• [GIVEN RECORDS]:
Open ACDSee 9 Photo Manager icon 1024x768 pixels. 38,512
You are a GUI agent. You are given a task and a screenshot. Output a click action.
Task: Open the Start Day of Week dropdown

* * *

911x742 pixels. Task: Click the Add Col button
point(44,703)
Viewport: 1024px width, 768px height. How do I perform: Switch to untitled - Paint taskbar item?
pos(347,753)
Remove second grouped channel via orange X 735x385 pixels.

• [WHAT TO WORK ON]:
From the listing above, return every line that contains the word "Open".

• [COMPLETED TASK]:
Open ACDSee 9 Photo Manager icon 1024x768 pixels. 38,512
Task: Open the Start Day of Week dropdown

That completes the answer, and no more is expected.